[Zitierter Textauszug]
◆ ◆ ◆ ◆
US-Reaktionen auf Truppenabzug Wenig Beifall an der Heimatfront
Stand: 30.07.2020 08:12 Uhr
Mit dem Abzug von US-Truppen will Präsident Trump Deutschland dafür bestrafen, als NATO-Partner zu wenig fürs Militär auszugeben. Doch diese Strategie stößt sogar in seiner eigenen Partei auf Kritik.
Von Sebastian Hesse, ARD-Studio Washington
"Wir reduzieren die Truppenstärke, weil die ihre Rechnung nicht bezahlen", polterte Trump neben einem Hubschrauber, "so einfach ist das!" Das ist die Pose, in der sich der US-Präsident im Wahlkampf gefällt: Der starke Mann, der den Mumm hat, wenn nötig auch einen loyalen Weggefährten abzustrafen, wenn der nicht pariert. Deutschland sei säumig, die USA würde beim Handel und militärisch ausgenutzt, so Trump. Gemeint ist, dass die Bundesrepublik nach wie vor weit entfernt ist vom sogenannten Zwei-Prozent-Ziel.
Die NATO-Staaten hatten sich dazu verpflichtet, ihre Verteidigungsausgaben bis 2024 auf zwei Prozent des Bruttoinlandsproduktes zu steigern. Deutschland liegt aktuell mit 1,38 Prozent deutlich darunter. Die Bundesregierung hatte zuletzt erklärt, innerhalb der verbleibenden Frist allenfalls auf 1,5 Prozent zu kommen. Das ist weniger als die Hälfte der knapp dreieinhalb Prozent, bei denen die USA jetzt schon sind.
Deutschland soll als reiches Land mehr zahlen
Trumps Verteidigungsminister Mark Esper bemühte sich zwar am Mittwoch spürbar, rein strategische Erwägungen für die Truppenverlagerung anzuführen. Auf Nachfrage kritisierte er aber ebenfalls Deutschlands vergleichsweise niedrigen Wehretat. Deutschland sei das reichste Land Europas, Deutschland könne und solle mehr für seine Verteidigung ausgeben. Er forderte, Deutschland solle das Zwei-Prozent-Ziel der NATO nicht nur einhalten, sondern auch darüber hinaus gehen.
◆ ◆ ◆ ◆
[Zu bearbeitende Aufgaben]
1) Prüfe bitte, ob die Aussagen (a) bis (c) mit dem Auszug über den US-Truppenabzug übereinstimmen, und antworte jeweils mit Ja oder Nein samt wörtlichem Beleg. (a) Deutschland gibt derzeit 1,38 Prozent des Bruttoinlandsproduktes für Verteidigung aus. (b) Die Bundesregierung will das Zwei-Prozent-Ziel innerhalb der Frist erreichen. (c) Esper nannte für die Truppenverlagerung nur strategische Gründe.
2) Führe den Auszug über den US-Truppenabzug im Anschluss an seinen letzten Satz fort.

[Gegebene Daten]
◆ ◆ ◆ ◆
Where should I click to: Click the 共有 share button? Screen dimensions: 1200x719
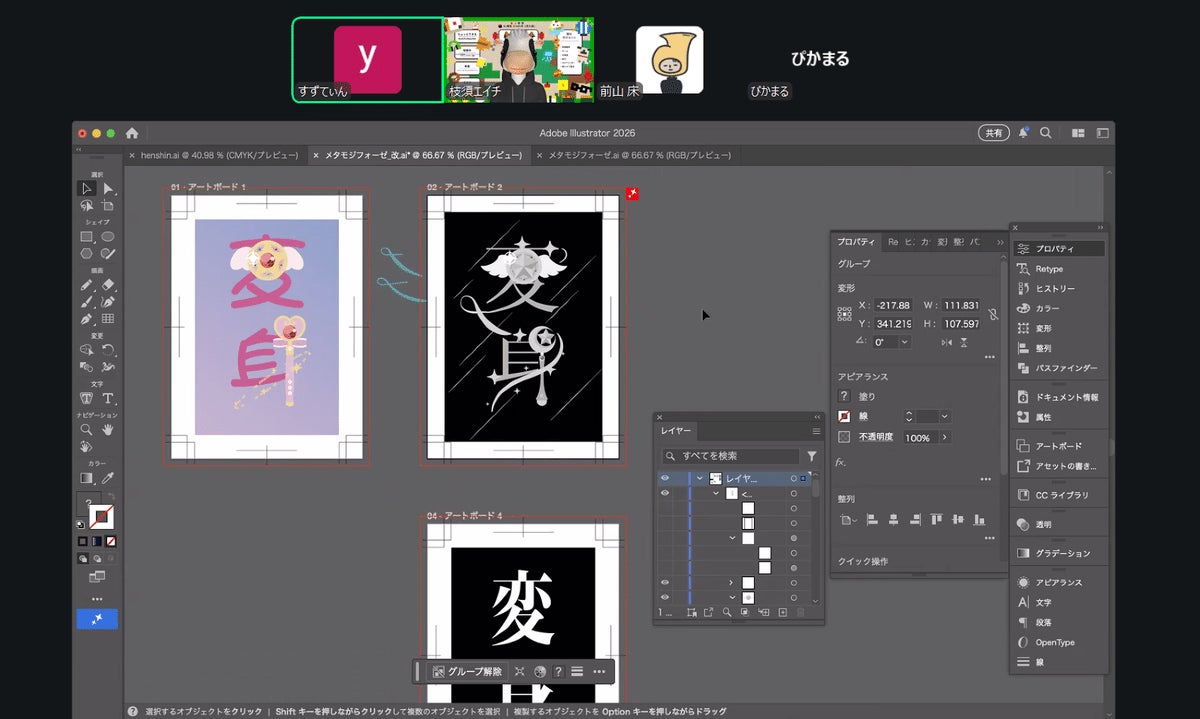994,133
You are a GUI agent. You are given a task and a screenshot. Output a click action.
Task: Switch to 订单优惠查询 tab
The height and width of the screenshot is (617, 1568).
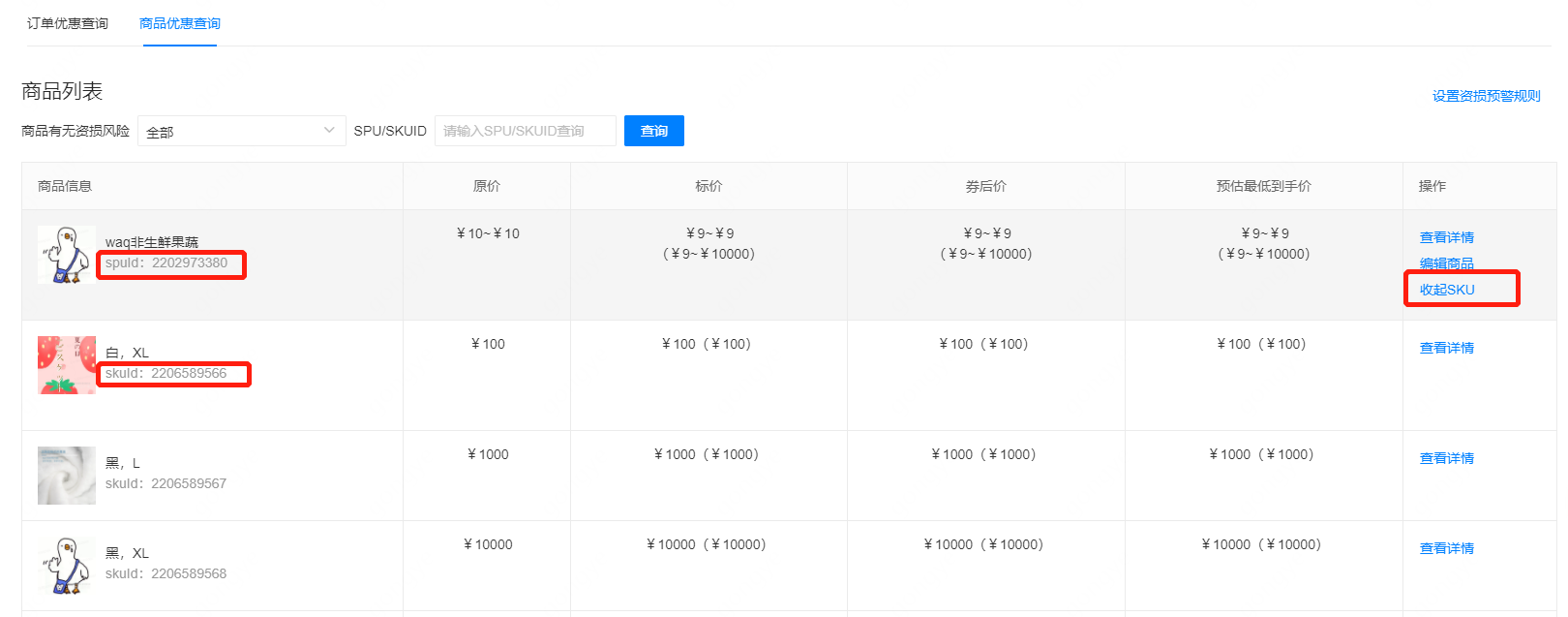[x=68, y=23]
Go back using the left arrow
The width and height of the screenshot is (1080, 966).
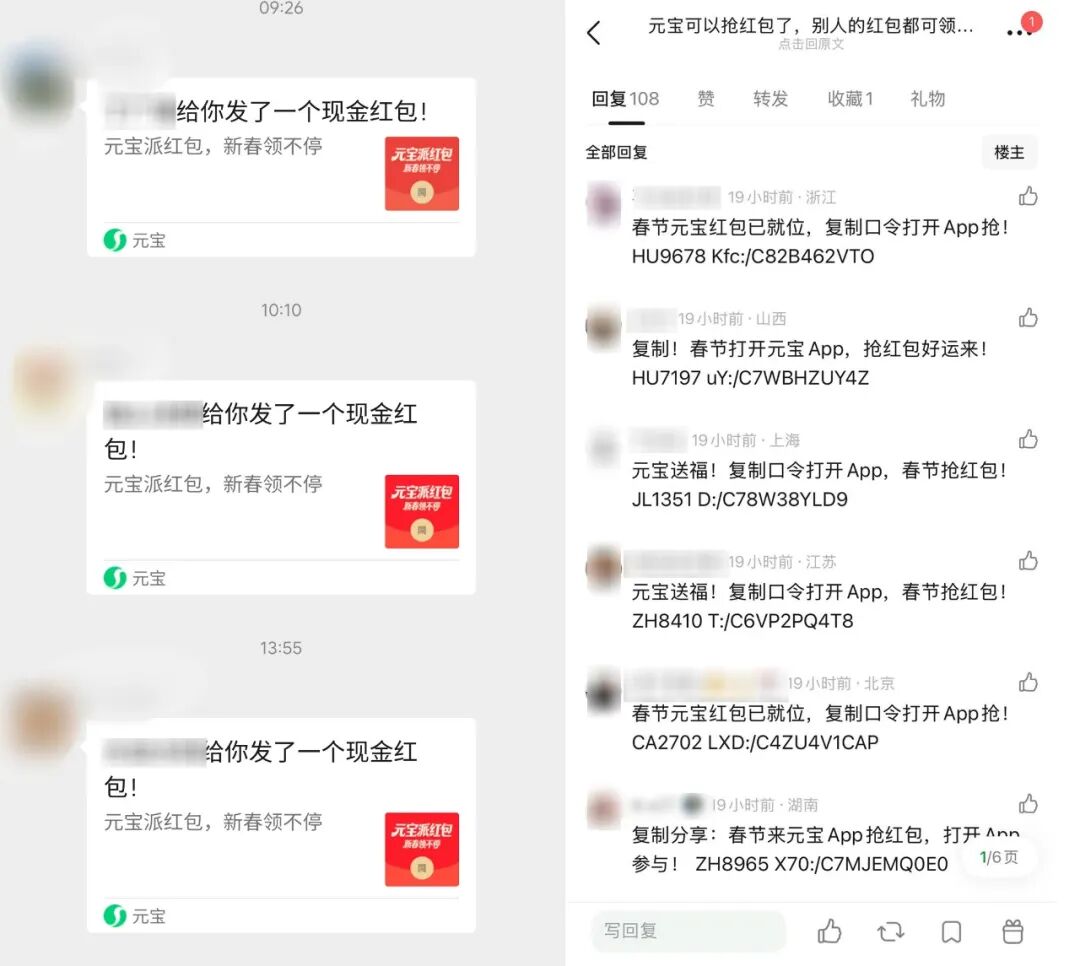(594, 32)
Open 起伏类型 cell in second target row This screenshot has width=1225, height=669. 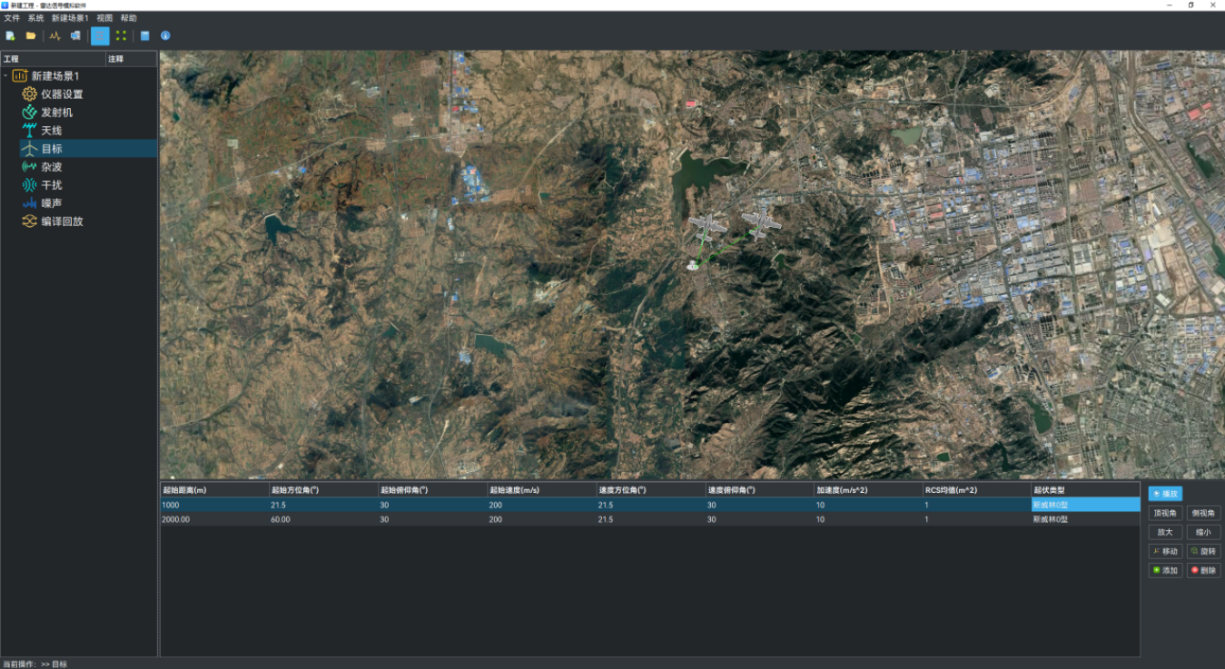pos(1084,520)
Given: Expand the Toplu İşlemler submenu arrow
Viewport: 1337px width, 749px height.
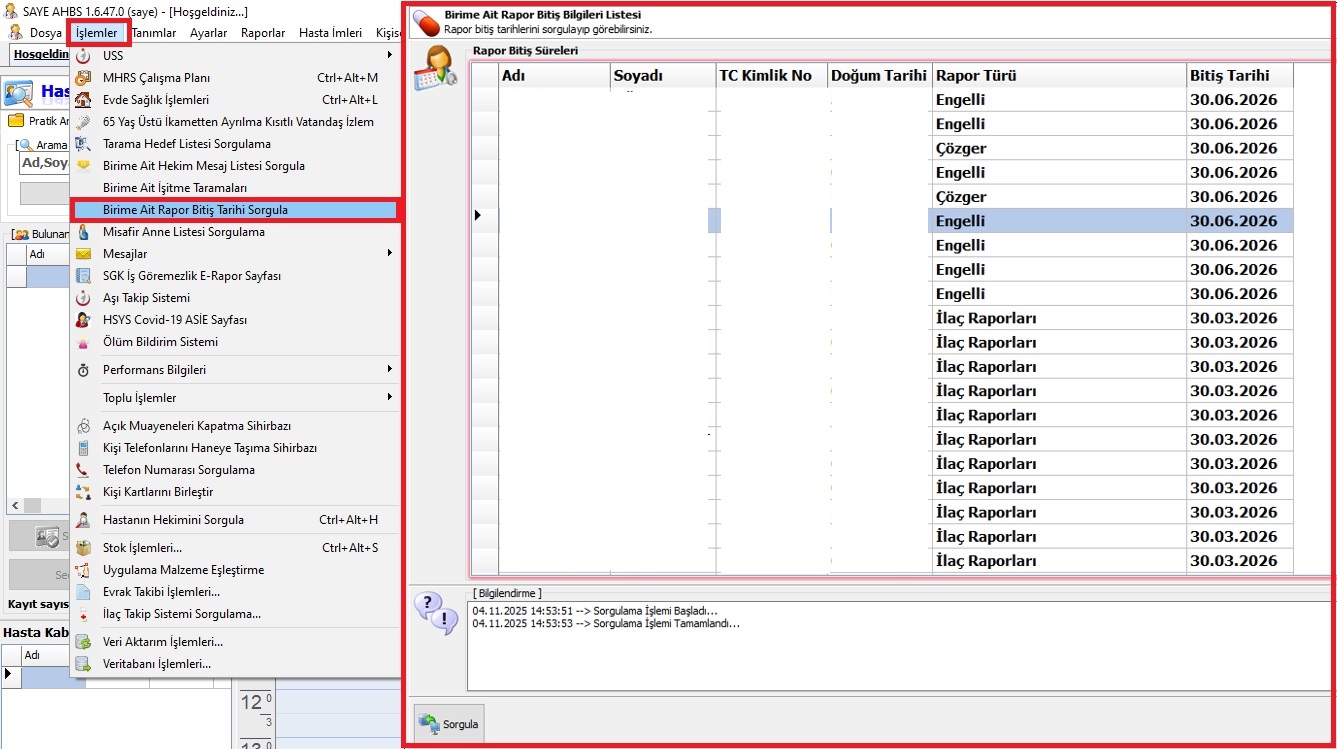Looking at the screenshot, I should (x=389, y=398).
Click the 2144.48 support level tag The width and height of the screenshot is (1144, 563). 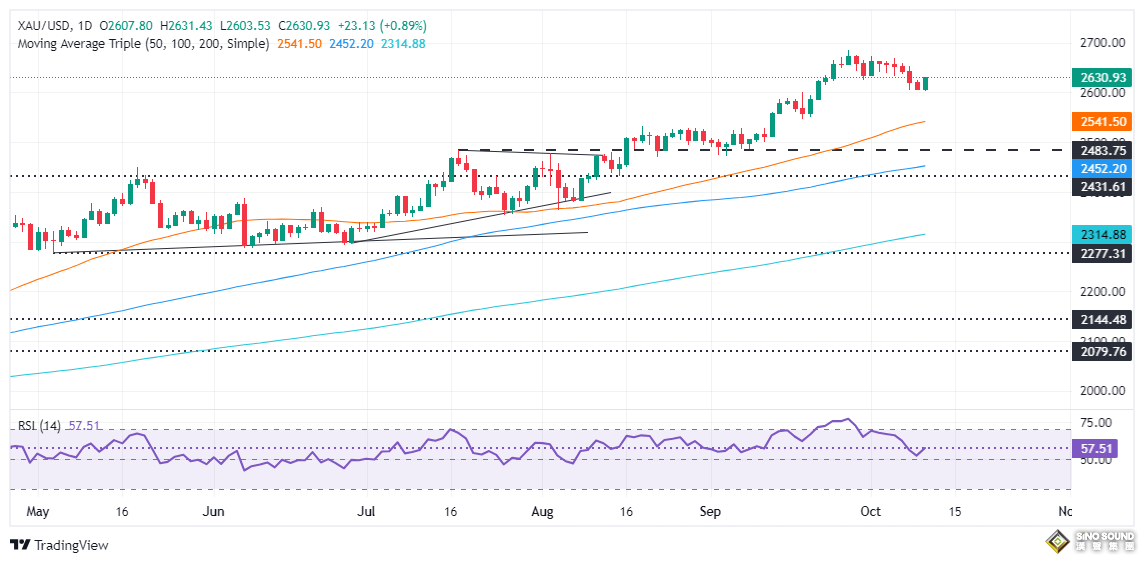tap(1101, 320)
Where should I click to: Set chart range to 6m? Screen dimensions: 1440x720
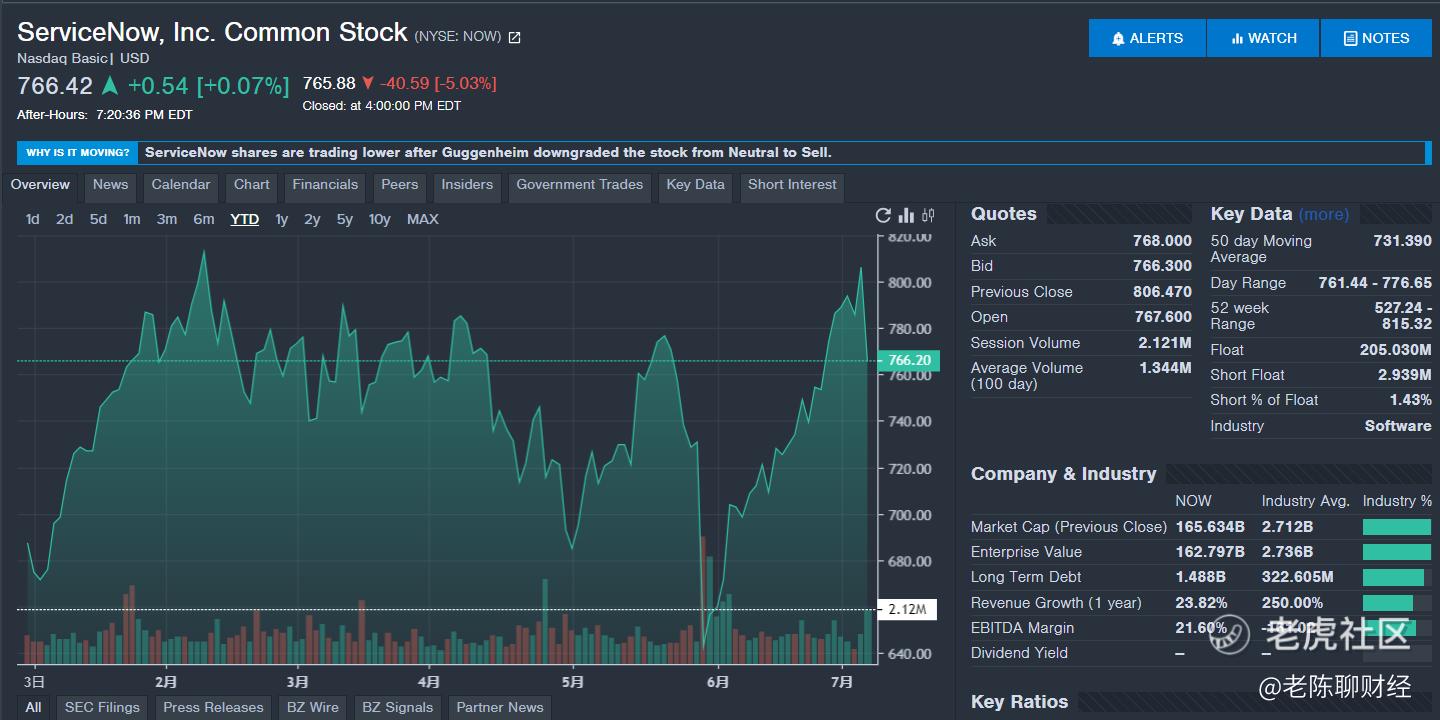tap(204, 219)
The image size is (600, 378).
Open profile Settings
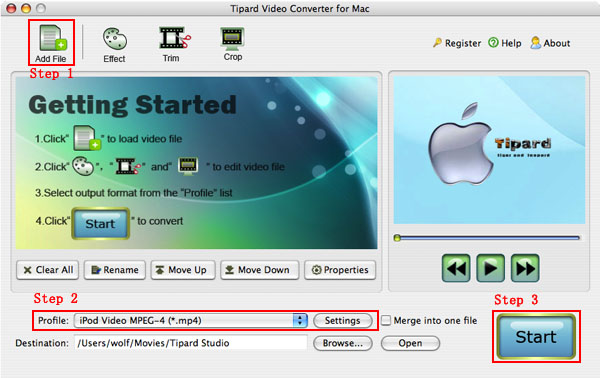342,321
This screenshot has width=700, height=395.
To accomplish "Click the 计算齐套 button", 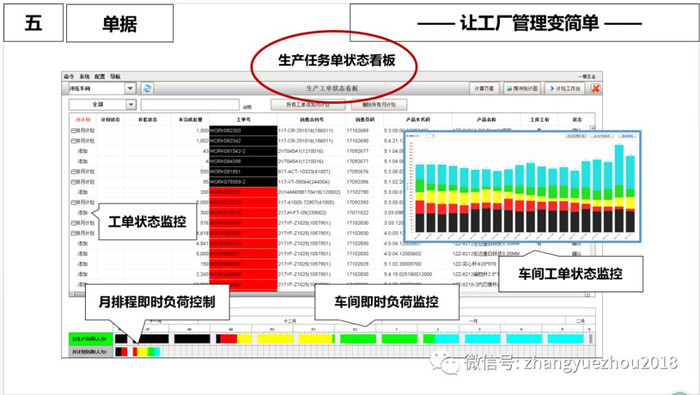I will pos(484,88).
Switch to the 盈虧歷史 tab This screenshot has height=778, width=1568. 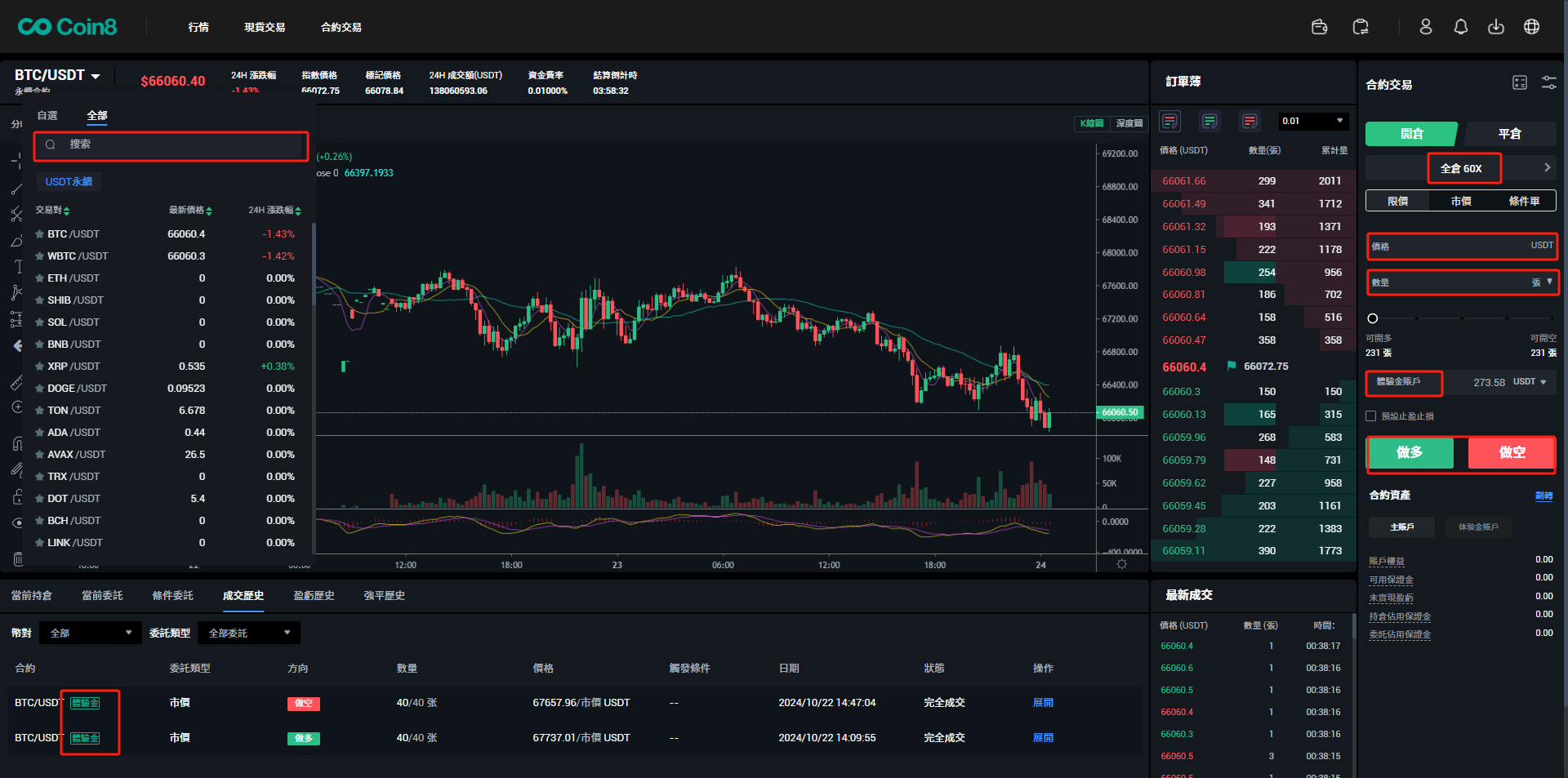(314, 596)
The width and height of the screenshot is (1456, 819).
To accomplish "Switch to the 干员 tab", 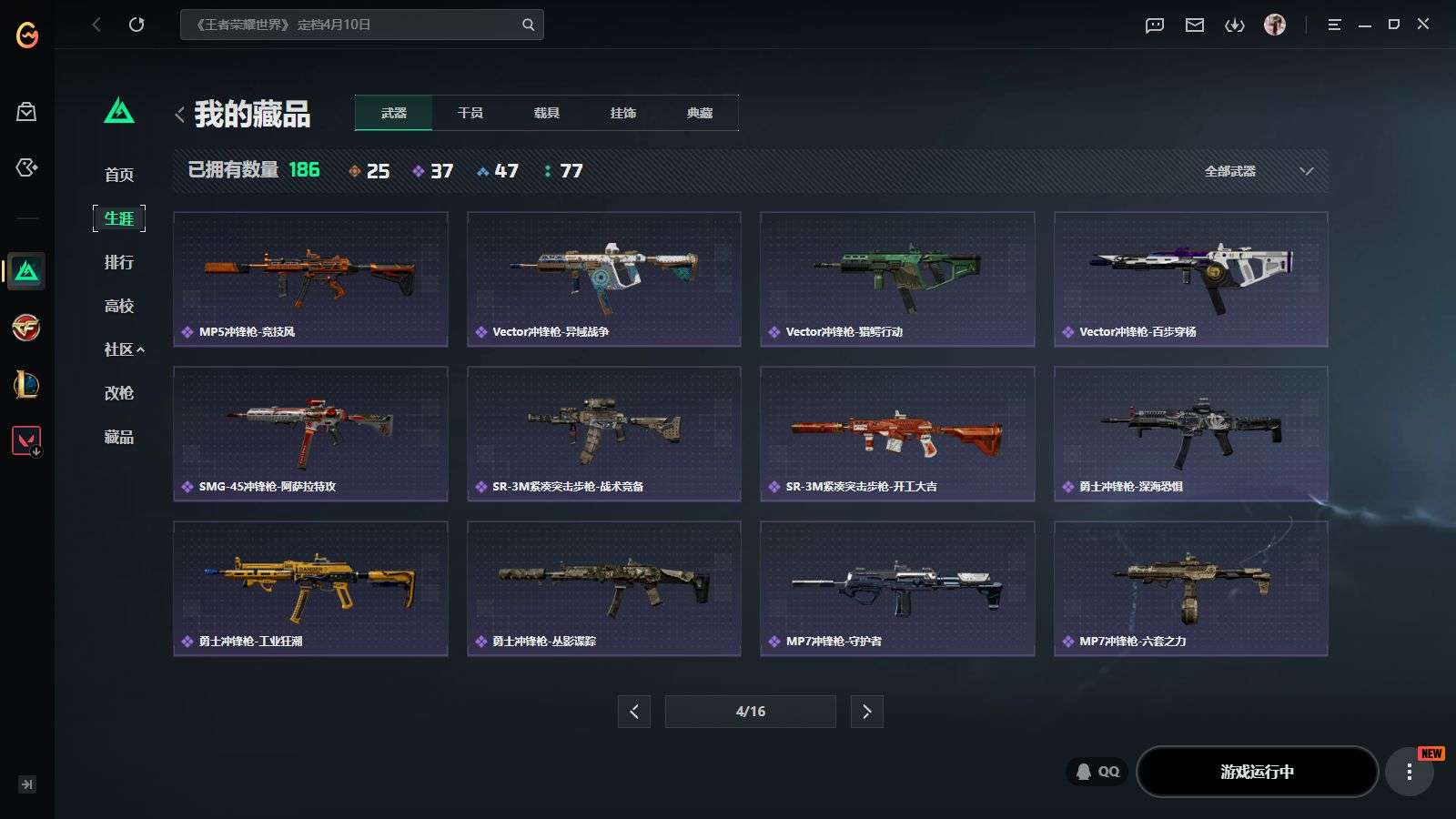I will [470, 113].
◆ ◆ ◆ ◆
[Ergebnisse in Reihenfolge]
1)
(a) Ja: „Deutschland liegt aktuell mit 1,38 Prozent deutlich darunter.“
(b) Nein: „Die Bundesregierung hatte zuletzt erklärt, innerhalb der verbleibenden Frist allenfalls auf 1,5 Prozent zu kommen.“
(c) Nein: „Auf Nachfrage kritisierte er aber ebenfalls Deutschlands vergleichsweise niedrigen Wehretat.“

2)
Auch diejenigen in den USA, die Trumps Abstrafen Deutschlands als Schwächung der NATO kritisieren, erwarten, dass die Bundesregierung ihrer Selbstverpflichtung fristgerecht nachkommt. Der republikanische Senator Mitt Romney aus Utah sagte, Deutschland sei bereits bei anderthalb Prozent und auf bestem Weg zu den versprochenen zwei Prozent. Der Abzug sei also eine sehr schlechte Idee. Außerdem nannte der notorische Trump-Kritiker die Abzugspläne einen "Schlag ins Gesicht eines Freundes".
Kritik kam erwartungsgemäß auch von der Opposition. So unterstellte der demokratische Senator Chris Murphy aus Connecticut dem Präsidenten, er hätte den Truppenabzug "nur so aus Spaß" angeordnet, um Deutschland zu brüskieren.
Truppenabzug soll in wenigen Wochen starten
Teile des Umstrukturierungspakets, darunter das Abziehen der US-Hauptquartiere für Europa und Afrika aus Stuttgart, sollen offenbar doch noch im Kongress und in der NATO diskutiert werden, wie Vertreidigungsminister Esper sagte. Ob zumindest Teile der Vorhaben noch zurückgenommen werden könnten, ist allerdings unklar. Viel Zeit bleibt nicht, denn Esper kündigte auch an, es werde bereits in wenigen Wochen losgehen.
Trump-Herausforderer Joe Biden hatte bereits vor drei Wochen angekündigt, er werde den Truppenabzug aus Deutschland erneut auf den Prüfstand stellen, sollte er im Herbst die Präsidentschaftswahl gewinnen.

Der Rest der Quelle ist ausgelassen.